当前位置:网站首页>Combat readiness mathematical modeling 32 correlation analysis 2

Combat readiness mathematical modeling 32 correlation analysis 2

2022-06-26 14:29:00 nuist__ NJUPT

Catalog

One 、 Pearson correlation coefficient

Two 、 Spearman correlation coefficient

3、 ... and 、 Canonical correlation analysis

1- Definition and specific steps

 2- Typical cases of correlation analysis 1

3- Typical cases of correlation analysis 2


This section focuses on two types of correlation analysis ,pearson and spearman, They can measure the correlation between two variables , We need to meet different conditions according to the data , Select different correlation coefficients for calculation and analysis , Introduce some details , Personal feelings are more important , Prevent the abuse of correlation analysis . meanwhile , We also discuss the application of canonical correlation analysis , A multivariate linear statistical method mainly used to solve the correlation between two groups of variables .
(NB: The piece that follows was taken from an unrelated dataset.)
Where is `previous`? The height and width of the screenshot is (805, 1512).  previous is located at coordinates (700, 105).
One 、 Pearson correlation coefficient

Let's take a look at the use requirements of Pearson and Spearman , For Pearson, the variables are required to be continuous data , And the variables have a linear relationship , And the data should obey the normal distribution , And generally, Pearson requires to use the correlation test between fixed distance and fixed distance variables , Sequencing and sequencing variables require Spearman .

Because there are many limitations of Pearson correlation test , We need to verify the restrictions before using , Whether it is a constant distance variable and whether it is continuous can be directly seen , So we first need to test the linearity of the variables , adopt SPSS Draw a matrix scatter , To determine whether there is a linear relationship between variables , There must be a linear relationship , To use the Pearson test .
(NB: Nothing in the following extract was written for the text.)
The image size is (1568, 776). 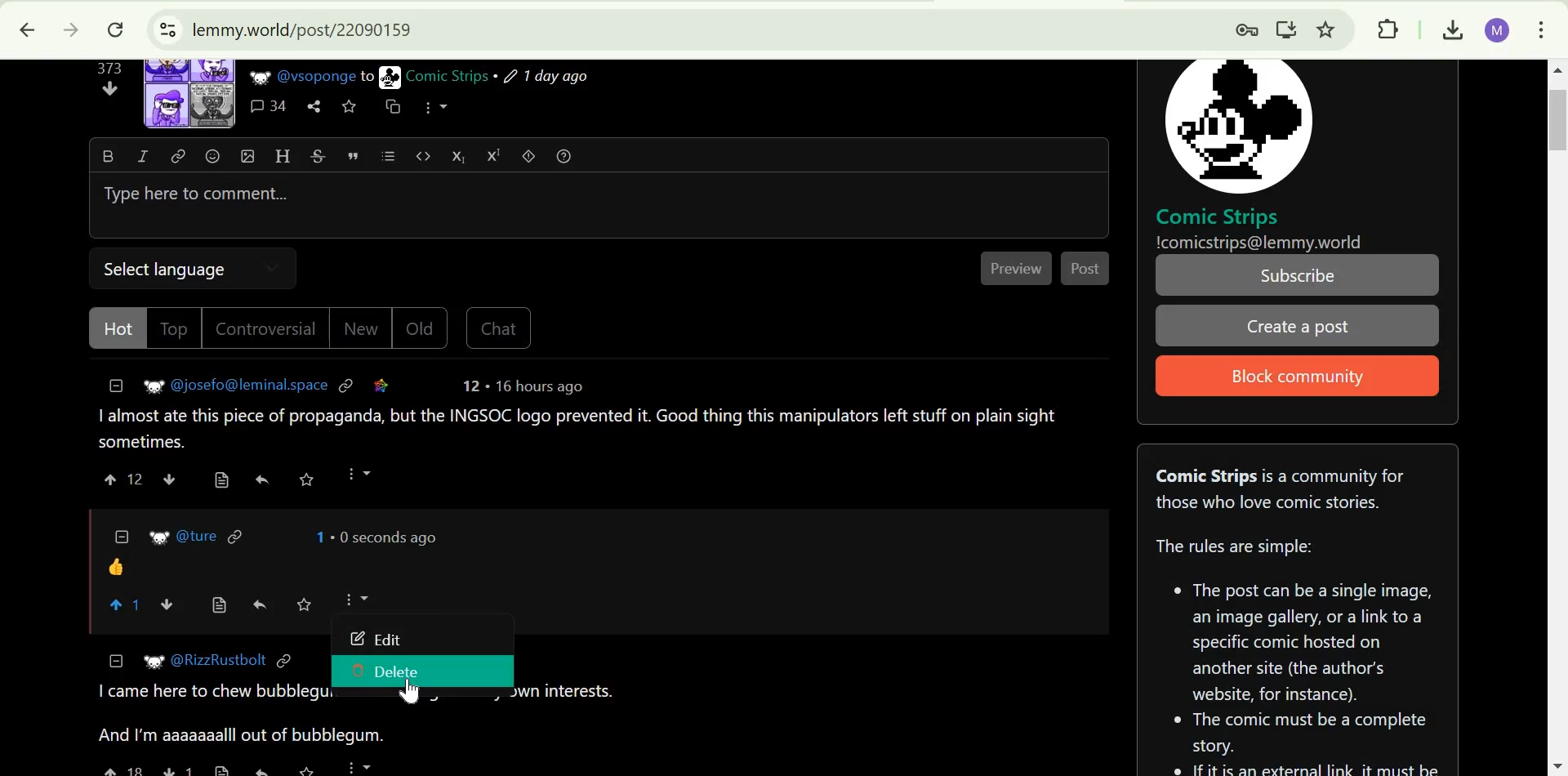 I want to click on collapse, so click(x=116, y=385).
Let's just look at an example , As follows :

First step : For data , We'd better start with descriptive statistics , This is a good habit , Is to calculate the maximum value of each index , mean value , Standard deviation , Skewness and kurtosis , It can be used SPSS perhaps MATLAB Such as implementation , Of course EXCEL It's fine too , Ha ha ha ha .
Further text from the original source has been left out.